While I measured less moisture at my home (17 miles from the Pueblo Airport) than was recorded at the official National Weather Service station, the annual precipitation numbers for Pueblo help reveal the reason for our recent dust storms.  Average precipitation is around 12 inches per year, but the past 3 years have been much less; in 2013 we received 9.7 inches, 2012 5 inches, and 2011 9.2 inches.  What those annual numbers don’t show is the moisture pattern, where about half of the rainfall we received fell in a 2 -3 week window in late July and early August.
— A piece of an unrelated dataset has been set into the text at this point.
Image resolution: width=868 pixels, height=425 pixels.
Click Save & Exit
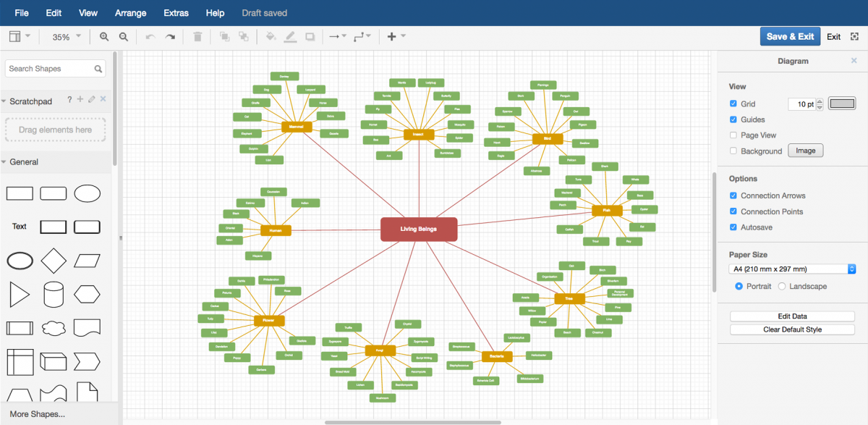[x=790, y=35]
In 2013, we started the year with the soil moisture so depleted and irrigation water unavailable that many of our farmers chose to leave fields fallow and ranchers sold a high number of cattle. From January through June, we got 2.2 inches of moisture.  In unirrigated lots and fields, nothing greened up, even normally drought tolerant species. 

 In my yard, kochia and Russian thistle germinated after limited rain in May, but stayed less than ½ inch tall until the gully washers started in late July.  The nearly 6 inches of moisture we got in those next 3 weeks helped green up some native forbs, but mostly gave the tumbleweed crop just what it needed to thrive.  While green was good after so many months of brown, I knew what we would face when those thousands of plants went dormant in the fall.

A ditch along Highway 10 in Otero County,
filled for miles with hunbreds of the incredibly prickly,
 2013  crop of Russian thistle.
The onslaught began in early November, when the wind broke the plants loose and started them rolling them back and forth across the prairie.  Tumbleweeds have collected 3+ feet deep in ditches (I waded into the ditch in the photo to measure), covered fences and cholla, blocked entrances to buildings, and provided me with some hair-raising experiences as I drive the local highways.  I suspect I saw the same plants rolling eastward last night that were rolling westward this morning.  While I enjoy smashing the rollers, drifts of them blocking lanes of I-25 and Highway 50 are scary.

The dust storms started last summer and have gotten bad enough recently to cause multi-car accidents on I-25.  I’ve watched the Ken Burns series about the dust bowl and realize our current problems don’t compare.  But dust related allergy symptoms and hazardous driving conditions have become a too frequent topic of conversation recently (click for Pueblo Chieftain photo of the visibility in Pueblo on 1/15/14).

       I’m optimistic that things will get better, but know that to heal the land takes time as well as water.  For now, I’ll smash tumbleweeds as they roll across the highway, gather and dispose of the ones in my yard, and schedule time to pull the new plants as they come up this spring.  I’ll take my allergy pills and drive slower on my daily commute.  And hope that snow and rain return to our region in 2014.
 
      Click on the links for recent articles from the Pueblo Chieftain on tumbleweeds and dust storms.

1 comment:

  1. Linda, it isn't just Southeastern. It's Northeastern too! I thought surely by now, every tumbleweed in the county has blow to Kansas. But they just keep crossing the highway and building up in the yard!